The National Advocates for Pregnant Women estimates there have been 700 instances since 1973 where women were arrested, detained, or subjected to forced medical intervention because of issues related to their pregnancies. Lynn Paltrow, Executive Director, has presciently seen the legal ramifications of these laws, which, she says, constitute separate and unequal treatment for pregnant women. “What it means is that all fertile women are responsible for knowing at every single moment whether they’re pregnant,” said Paltrow….“Because at that moment an entirely different legal system comes into play.”
Low-income women of color are especially vulnerable. Since they depend largely on Medicaid and government support for their healthcare, their reproductive choices are more scrutinized by public authorities. The availability of pre-natal drug treatment is already rare, and Medicaid or public coverage for this service is exceedingly rare, and often hundreds of miles from a woman’s home. Like most disadvantaged women in America, she will experience difficulties getting adequate prenatal medical care in general. If she delivers a baby and is found to be criminally liable for the baby’s poor health following delivery, she will not have money for legal resources to defend herself, and there is a serious possibility she will go to prison.
These punitive measures inflicted on pregnant women and mothers come amid an unprecedented rise in opioid abuse across the country. The CDC found around 259 million prescriptions for painkillers were written in 2012, the equivalent to one bottle for every adult in the US.
According to the Journal of Perinatology, between 2009 and 2012, the number of babies born in the US with neonatal abstinence syndrome – symptoms of drug withdrawal – almost doubled (from 3.4 births per 1,000 in 2009 to 5.8 births per 1,000 in 2012). Indeed, it is reported that one baby is born with NAS every 25 minutes.

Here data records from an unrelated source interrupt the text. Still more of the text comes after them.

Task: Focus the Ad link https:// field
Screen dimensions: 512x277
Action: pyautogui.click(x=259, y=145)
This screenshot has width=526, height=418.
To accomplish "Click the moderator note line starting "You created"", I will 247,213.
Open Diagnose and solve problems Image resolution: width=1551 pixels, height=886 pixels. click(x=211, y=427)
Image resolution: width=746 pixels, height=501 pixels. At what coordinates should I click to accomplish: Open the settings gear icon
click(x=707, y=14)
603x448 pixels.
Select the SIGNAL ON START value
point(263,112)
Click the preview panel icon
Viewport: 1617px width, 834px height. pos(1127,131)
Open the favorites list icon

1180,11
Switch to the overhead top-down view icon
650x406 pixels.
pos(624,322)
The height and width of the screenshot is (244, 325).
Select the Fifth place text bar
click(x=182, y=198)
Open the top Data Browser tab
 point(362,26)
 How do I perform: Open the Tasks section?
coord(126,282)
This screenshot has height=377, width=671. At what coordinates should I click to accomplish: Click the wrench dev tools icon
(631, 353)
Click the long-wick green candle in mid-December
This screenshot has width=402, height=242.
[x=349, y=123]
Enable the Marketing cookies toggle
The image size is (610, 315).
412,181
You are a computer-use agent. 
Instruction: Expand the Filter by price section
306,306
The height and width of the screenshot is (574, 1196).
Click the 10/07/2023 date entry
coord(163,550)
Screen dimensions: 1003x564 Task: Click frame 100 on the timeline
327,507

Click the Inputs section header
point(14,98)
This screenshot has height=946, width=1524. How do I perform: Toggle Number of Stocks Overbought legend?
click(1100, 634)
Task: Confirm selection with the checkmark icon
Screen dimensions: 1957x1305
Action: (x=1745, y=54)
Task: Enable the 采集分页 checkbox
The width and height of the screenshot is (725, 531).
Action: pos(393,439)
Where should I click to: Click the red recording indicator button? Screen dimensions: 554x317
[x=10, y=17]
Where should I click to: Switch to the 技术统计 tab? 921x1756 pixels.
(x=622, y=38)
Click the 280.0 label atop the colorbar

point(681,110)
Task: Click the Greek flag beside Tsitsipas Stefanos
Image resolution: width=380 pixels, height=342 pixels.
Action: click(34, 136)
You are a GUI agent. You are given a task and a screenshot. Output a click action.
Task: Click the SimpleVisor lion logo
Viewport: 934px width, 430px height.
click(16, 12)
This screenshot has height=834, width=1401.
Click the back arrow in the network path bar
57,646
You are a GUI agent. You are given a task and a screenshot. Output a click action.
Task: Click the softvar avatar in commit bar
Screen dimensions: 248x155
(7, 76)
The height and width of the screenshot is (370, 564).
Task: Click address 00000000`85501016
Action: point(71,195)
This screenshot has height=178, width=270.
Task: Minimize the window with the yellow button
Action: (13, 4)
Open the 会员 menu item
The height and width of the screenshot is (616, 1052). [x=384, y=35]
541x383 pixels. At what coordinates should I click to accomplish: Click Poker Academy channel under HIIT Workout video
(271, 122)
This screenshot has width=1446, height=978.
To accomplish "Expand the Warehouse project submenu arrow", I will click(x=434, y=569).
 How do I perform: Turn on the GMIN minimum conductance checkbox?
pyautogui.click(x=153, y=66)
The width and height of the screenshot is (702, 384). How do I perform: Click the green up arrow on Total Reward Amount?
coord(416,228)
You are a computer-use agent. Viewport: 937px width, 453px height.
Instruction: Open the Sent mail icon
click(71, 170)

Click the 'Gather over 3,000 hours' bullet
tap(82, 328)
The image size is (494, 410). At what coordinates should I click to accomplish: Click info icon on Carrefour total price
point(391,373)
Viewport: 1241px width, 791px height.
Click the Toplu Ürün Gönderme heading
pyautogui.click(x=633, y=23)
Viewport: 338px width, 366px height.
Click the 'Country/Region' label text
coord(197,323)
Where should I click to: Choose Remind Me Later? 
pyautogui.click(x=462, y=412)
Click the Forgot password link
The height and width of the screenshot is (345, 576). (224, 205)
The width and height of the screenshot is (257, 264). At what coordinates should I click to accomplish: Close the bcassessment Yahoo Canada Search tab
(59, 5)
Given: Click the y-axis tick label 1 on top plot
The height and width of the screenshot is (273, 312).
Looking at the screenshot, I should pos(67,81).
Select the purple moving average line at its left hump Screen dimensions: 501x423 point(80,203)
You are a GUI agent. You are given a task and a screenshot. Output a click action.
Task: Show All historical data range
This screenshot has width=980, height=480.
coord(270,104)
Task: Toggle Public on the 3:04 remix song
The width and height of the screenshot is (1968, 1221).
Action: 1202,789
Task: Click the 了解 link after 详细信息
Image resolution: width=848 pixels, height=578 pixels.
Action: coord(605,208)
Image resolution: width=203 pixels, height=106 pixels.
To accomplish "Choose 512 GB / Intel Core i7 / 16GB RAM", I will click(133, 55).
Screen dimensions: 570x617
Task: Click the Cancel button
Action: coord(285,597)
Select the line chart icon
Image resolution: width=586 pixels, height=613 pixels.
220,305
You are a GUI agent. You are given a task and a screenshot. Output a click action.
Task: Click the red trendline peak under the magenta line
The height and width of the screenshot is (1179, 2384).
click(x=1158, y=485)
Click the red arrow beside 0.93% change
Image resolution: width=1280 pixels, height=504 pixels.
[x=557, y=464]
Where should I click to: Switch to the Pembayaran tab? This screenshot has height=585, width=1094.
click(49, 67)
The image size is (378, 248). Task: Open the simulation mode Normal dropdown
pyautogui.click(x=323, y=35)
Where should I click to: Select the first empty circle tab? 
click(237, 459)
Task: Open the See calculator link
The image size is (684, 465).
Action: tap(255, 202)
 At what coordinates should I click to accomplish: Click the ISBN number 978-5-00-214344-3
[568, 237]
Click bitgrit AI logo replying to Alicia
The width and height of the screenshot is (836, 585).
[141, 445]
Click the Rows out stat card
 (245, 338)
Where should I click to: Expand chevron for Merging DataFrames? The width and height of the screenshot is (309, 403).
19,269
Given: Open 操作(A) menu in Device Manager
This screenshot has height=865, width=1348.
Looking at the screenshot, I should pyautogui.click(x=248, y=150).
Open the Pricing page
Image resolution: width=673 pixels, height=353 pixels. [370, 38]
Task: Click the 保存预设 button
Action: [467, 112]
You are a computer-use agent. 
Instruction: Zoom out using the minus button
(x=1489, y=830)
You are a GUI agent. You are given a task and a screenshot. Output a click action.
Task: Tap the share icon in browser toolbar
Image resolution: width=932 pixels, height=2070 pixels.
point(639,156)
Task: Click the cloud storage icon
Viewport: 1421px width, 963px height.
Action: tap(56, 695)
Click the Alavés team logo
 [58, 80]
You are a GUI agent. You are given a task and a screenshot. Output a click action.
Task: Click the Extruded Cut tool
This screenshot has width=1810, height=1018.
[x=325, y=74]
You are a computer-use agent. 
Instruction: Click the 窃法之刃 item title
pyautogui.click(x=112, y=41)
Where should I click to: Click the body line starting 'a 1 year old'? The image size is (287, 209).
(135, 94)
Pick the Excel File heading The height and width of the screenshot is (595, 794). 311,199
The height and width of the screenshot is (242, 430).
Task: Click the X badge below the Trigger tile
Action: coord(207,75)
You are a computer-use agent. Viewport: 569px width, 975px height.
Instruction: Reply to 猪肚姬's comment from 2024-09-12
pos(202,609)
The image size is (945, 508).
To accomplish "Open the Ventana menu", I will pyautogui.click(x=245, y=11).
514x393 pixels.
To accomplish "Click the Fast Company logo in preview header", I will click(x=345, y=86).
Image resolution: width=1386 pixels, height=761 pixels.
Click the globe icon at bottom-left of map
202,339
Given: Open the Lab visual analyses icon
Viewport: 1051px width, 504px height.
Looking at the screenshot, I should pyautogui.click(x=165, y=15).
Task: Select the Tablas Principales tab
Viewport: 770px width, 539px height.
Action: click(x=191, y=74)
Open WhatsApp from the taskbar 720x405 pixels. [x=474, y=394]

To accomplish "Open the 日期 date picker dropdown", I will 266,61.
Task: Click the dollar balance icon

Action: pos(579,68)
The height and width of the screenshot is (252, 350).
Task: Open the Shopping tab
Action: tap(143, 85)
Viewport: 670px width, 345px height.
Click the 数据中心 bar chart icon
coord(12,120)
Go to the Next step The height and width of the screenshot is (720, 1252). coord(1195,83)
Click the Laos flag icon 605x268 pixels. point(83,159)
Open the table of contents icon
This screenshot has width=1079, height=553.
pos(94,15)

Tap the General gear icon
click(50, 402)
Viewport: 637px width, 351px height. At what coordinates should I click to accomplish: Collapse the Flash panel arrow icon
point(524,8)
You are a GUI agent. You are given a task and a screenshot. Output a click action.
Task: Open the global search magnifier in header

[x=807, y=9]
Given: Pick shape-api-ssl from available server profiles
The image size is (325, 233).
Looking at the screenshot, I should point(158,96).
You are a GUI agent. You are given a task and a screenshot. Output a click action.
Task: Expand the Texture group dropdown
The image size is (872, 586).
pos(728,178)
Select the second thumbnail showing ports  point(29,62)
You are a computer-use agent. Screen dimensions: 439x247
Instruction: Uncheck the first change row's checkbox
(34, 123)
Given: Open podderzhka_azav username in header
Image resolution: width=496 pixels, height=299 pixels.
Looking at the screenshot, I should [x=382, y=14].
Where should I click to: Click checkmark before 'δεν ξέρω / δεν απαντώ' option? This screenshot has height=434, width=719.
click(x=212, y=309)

When a pregnant woman is suffering from mental illness or addiction, she should be encouraged to seek help, and there should be support networks in place to help her and her baby. The medical and public health community are all in agreement on this. The experts also agree that making a pregnant woman criminally liable for the outcome of her fetus will reduce the possibility she will ever seek help in the first place.
Needing help with an illness, while pregnant, should not be a crime. It is shameful that we make it one.